Primary myelofibrosis referred to in the ICD is a disease that predominantly occurs chronically. As a rule, the case is idiopathic. The therapeutic course is selected in such a way as to maintain the vital functions of the patient's body. A feature of the condition is overly active generation of connective tissue in the bone marrow. At the same time, the body loses the elements of the hematopoietic system, which activates the hematopoietic function outside the bone marrow.
General Information and Ciphers
It is customary to isolate secondary, primary myelofibrosis. In the ICD-10, this disease is recorded by the codes D47.4, C94.4. The first includes the main group of cases, the second is devoted to the acute form. D47.4 - ICD code for primary myelofibrosis, secondary, megakaryocytic, chronic idiopathic. It was revealed that this pathological condition can develop against the background of benign, malignant neoplasms and blood diseases.
If primary myelofibrosis is diagnosed, the ICD-10 code mentioned in the patient card is D47.4. Responsibility for the correct selection of encoding rests with the attending doctor. The importance of fixing the correct code is associated with the need for official registration of all stages of patient monitoring. D47.4 - ICD-10 code for oncological primary myelofibrosis, but at the same time an idiopathic form of the disease and secondary pathology. In the patient’s card, the attending doctor specifies, writing in a specific code, what exactly is hidden under it.
Where did the trouble come from?
It is known that with primary myelofibrosis, pathological conditions associated with the cellular structure of the bone marrow are often also recorded in the patient’s medical history. Stem cells of an organ from the polypotent category can undergo malignancy, which leads to the pathology in question. In clinical practice, its frequency of occurrence is significantly higher than secondary cases of the disease. Polypotent cell structures stimulate the production of abnormally large amounts of collagen by bone marrow fibroblasts. Collagen producing cells are normal in myelofibrosis, not transformed.

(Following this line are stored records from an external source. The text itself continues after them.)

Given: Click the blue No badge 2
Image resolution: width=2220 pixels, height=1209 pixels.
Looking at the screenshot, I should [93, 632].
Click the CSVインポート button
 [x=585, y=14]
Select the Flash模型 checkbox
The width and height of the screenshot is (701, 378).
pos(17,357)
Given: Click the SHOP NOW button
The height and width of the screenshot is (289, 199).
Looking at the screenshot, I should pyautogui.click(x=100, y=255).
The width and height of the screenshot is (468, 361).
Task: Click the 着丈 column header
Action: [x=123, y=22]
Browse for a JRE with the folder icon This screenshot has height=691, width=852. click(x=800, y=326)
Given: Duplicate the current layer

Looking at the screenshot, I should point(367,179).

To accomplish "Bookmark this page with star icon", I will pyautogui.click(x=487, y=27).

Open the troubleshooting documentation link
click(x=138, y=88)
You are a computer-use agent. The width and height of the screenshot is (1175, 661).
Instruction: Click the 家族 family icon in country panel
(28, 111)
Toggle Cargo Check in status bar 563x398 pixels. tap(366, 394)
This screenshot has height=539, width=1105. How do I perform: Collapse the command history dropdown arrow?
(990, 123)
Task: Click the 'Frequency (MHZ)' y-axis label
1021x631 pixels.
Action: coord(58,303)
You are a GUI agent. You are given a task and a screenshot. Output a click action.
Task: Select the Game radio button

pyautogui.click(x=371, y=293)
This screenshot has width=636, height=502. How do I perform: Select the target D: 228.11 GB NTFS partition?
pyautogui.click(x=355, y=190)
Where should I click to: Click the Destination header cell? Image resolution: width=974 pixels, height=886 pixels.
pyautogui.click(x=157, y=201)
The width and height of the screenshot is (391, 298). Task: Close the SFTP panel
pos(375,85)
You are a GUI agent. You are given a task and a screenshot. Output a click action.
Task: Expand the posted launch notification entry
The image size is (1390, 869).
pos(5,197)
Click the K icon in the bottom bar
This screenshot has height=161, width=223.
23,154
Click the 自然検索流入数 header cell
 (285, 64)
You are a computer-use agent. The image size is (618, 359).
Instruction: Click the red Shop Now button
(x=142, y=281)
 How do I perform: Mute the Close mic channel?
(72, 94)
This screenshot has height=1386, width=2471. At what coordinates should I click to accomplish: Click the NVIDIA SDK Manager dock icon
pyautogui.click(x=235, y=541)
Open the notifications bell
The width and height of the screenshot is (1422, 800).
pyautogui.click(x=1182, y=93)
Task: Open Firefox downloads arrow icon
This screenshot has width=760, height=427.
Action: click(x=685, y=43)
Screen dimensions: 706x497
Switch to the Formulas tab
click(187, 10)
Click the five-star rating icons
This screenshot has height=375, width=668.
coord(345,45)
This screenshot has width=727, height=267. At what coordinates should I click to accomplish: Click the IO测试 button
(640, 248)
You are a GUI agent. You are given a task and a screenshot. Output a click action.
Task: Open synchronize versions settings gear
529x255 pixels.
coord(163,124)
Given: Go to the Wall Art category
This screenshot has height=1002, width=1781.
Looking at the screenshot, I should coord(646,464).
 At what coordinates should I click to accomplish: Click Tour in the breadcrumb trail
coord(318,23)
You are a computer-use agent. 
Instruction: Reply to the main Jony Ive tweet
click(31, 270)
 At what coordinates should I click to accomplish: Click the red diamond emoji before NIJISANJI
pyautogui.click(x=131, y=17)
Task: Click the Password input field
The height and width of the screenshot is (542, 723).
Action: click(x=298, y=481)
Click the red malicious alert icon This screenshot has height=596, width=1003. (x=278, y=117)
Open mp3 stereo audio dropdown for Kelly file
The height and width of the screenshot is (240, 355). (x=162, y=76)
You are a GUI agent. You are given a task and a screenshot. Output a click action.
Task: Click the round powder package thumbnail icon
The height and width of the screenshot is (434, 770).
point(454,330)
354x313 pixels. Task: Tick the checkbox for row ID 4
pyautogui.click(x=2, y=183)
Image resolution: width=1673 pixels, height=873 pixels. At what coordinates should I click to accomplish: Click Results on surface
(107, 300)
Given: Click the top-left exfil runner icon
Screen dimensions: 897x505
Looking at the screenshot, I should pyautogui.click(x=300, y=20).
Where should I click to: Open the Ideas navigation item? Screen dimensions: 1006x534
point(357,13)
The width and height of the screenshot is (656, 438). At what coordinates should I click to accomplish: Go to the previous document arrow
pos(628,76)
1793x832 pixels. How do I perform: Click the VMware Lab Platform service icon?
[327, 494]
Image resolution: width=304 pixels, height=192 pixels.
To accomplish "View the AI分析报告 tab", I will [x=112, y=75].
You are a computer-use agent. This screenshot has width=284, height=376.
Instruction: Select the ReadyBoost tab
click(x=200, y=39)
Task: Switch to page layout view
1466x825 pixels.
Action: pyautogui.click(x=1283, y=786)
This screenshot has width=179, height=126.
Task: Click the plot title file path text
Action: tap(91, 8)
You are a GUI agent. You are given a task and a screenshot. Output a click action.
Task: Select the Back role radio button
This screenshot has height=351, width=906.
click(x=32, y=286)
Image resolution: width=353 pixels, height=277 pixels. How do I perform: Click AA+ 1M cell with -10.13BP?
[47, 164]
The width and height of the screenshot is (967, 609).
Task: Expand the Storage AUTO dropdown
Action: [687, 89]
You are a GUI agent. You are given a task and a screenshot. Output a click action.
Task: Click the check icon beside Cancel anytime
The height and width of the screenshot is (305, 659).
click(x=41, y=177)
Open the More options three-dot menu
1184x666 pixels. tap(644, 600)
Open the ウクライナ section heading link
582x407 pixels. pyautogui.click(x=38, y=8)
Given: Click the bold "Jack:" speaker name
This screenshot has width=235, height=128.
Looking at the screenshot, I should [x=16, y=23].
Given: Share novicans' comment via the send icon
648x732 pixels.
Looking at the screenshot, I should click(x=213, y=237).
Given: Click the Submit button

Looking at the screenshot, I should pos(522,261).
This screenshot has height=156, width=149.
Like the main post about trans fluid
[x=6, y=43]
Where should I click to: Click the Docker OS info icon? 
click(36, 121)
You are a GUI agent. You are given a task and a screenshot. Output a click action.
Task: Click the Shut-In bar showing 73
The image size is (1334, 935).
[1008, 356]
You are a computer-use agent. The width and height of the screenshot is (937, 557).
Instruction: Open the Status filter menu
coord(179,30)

Primary myelofibrosis is accompanied by the release of numerous normoblasts and granulocytes into the circulatory system. A blood serum test shows an excess of normal LDH concentration. Gradually, this leads to a lack of functioning of the bone marrow, as a result of anemia, thrombocytopenia. On average, in one out of ten cases, the disease proceeds aggressively, progresses rapidly and does not respond to therapeutic programs using even the most modern means.
Case Nuances
Primary myelofibrosis leads to bone marrow fibrosis, the patient is diagnosed with hematopoiesis in extramedullary form, which means the generation of blood cells outside the bone marrow structures. A blood test shows a leuko-erythroblast picture. At first, the patient is diagnosed with hypercellular bone marrow. The study of the cellular composition allows you to determine the increased content of pathological changes in megakaryocytes. These cells are responsible for the generation of growth factors, their delivery to the nearest tissues responsible for hematopoietic function. Excess leads to reactive reproduction, proliferation of fibroblasts.
How to notice?
With primary myelofibrosis, the prognosis and choice of a therapeutic program largely depends on how quickly an accurate diagnosis can be made. In an impressive percentage of cases, the pathological condition does not at all manifest itself with specific symptoms. If there are any phenomena indicating a pathology, then most often it is anemia, splenomegaly. If the disease has developed to a late stage, the patient as a whole feels weak, he is worried about unreasonable malaise, fever, weight loss. Possible splear infarction. The main percentage of patients observed over time suffers from hepatomegaly.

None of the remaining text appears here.